He told Insider his goals are muscle gain and abdominal fat loss, but he said he knows spot fat reduction isn’t possible.
He also said he does “light to moderate exercise (brisk walking) and moderate weightlifting 3-4 times a week for an hour each time.”
Georgia Head, a registered nutritionist at Fresh Fitness Food, told Insider that losing fat while building muscle was tricky but not impossible, especially if you are new to training — the key is eating enough protein, not dropping your calories too low, and following a challenging, progressive, resistance training plan, she said.
“Where we store and lose body fat is mostly determined by genetics and hormones,” Head said. “The only way to reduce body fat on your stomach is by reducing overall body fat and so this is something to take into account.”
Eddie starts the day with a bowl of fruit such as papaya, banana, apple, pear, or melon, and two slices of brown bread topped with honey and peanut butter, or avocado, or a fried egg.
Head said it’s great that Eddie eats lots of varied fruits and vegetables and mainly whole foods.
“Processed foods often aren’t as nutritious and can contain too much salt and sugar, meaning they should be kept to a minimum,” she said.

INFORMATION PROVIDED
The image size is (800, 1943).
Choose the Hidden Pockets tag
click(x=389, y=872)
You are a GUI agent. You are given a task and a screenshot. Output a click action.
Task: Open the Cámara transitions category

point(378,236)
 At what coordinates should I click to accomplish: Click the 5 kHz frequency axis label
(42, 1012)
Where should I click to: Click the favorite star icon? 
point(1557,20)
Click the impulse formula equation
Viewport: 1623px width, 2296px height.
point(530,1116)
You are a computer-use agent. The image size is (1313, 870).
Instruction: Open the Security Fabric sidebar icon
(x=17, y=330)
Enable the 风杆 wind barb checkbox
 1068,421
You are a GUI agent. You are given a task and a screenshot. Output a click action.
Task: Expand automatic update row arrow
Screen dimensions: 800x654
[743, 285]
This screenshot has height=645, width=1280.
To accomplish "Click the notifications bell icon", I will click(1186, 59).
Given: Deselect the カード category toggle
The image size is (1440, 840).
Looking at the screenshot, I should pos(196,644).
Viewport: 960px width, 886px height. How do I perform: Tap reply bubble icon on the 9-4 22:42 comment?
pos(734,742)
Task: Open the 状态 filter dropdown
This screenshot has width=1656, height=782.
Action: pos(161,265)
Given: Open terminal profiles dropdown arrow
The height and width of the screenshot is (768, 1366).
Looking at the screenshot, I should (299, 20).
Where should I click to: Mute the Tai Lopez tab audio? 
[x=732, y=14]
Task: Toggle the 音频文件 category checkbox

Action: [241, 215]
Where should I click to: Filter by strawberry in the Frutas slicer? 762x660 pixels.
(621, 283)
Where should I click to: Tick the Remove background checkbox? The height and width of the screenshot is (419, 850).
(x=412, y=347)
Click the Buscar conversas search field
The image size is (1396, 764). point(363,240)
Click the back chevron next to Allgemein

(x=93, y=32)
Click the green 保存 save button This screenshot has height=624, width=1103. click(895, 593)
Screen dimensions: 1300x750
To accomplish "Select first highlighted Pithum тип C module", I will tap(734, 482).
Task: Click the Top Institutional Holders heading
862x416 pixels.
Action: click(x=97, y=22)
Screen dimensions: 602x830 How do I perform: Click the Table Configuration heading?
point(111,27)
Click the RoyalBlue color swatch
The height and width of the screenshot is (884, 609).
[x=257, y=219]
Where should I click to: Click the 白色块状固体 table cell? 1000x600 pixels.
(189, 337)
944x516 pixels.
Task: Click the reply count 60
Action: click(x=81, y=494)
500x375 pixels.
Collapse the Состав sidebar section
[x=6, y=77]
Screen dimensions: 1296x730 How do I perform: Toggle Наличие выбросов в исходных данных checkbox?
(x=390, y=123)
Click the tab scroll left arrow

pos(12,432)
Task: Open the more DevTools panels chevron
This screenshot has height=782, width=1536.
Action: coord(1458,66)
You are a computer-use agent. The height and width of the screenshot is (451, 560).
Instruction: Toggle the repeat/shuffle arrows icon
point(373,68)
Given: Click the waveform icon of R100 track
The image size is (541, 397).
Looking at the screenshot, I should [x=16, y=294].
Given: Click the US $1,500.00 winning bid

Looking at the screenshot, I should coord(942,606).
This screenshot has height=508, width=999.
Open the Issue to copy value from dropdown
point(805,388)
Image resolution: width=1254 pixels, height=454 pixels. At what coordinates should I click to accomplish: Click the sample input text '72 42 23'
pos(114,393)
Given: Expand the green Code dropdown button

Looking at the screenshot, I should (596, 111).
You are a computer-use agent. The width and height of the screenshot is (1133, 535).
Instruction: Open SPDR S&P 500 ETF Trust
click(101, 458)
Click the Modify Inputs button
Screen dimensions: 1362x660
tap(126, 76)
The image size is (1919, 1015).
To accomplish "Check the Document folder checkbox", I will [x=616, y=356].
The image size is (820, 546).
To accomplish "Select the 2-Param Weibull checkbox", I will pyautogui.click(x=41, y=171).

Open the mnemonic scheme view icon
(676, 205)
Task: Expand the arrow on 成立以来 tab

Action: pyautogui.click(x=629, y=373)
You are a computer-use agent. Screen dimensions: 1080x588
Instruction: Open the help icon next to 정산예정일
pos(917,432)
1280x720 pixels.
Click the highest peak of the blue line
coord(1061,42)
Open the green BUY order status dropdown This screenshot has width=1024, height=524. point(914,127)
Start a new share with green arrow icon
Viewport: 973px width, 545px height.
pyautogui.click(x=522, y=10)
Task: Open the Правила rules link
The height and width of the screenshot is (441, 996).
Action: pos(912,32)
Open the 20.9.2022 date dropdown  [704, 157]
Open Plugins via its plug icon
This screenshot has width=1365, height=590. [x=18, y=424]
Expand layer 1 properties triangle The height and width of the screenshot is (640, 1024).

ACTIVITY
Continue the piece on Eddie's eating habits and the nutritionist's comments, picking up right after its final sentence.

EXERCISE OUTPUT
However, if Eddie trains later in the day, Head said he might benefit from eating a smaller breakfast and spreading his energy intake more evenly across the course of the day.
“This will help him avoid any energy slumps and also ensure he can get the most out of his training,” she said.
For lunch, Eddie said he eats white rice and baked beans with mixed vegetables.
Head said he should try to eat more protein both to boost satiety and help with muscle gain (aim for 1.5-2g per kilogram of bodyweight spread out over the day).
She recommends adding lean sources like chicken, turkey, white fish, salmon, and eggs, as well as plant-based alternatives such as beans, lentils, and chickpeas.
Adding more healthy fats, like nuts, seeds, salmon, or avocado, to his meals would also help with exercise recovery because of their anti-inflammatory properties, Head said.
“Reducing inflammation is important when performing at your peak, as it helps reduce muscle soreness post-training (the dreaded DOMS), allowing you to recover more quickly,” she said.
Eddie’s dinners are often pasta with corned beef and mixed vegetables, or baked potatoes with stew and mixed vegetables, he said.
While he is getting some fiber in his meals, Head said he could work to increase his intake over time to help boost his digestive health and stabilize blood sugar levels. 
“Fiber can improve weight maintenance by helping with feelings of satiety and has even been said to reduce the risk of cardiovascular disease, type 2 diabetes, and bowel cancer,” she said.
Small tweaks could be choosing wholemeal bread, whole grain pasta, or brown rice, adding lentils to stews, and eating the skin on vegetables and fruit.
Head said eating smaller meals and adding snacks into Eddie’s diet might help boost his workout performance but he should give himself one to two hours to digest food before training.
It’s important to refuel adequately after a workout by consuming a snack or meal containing protein, carbs, and healthy fats.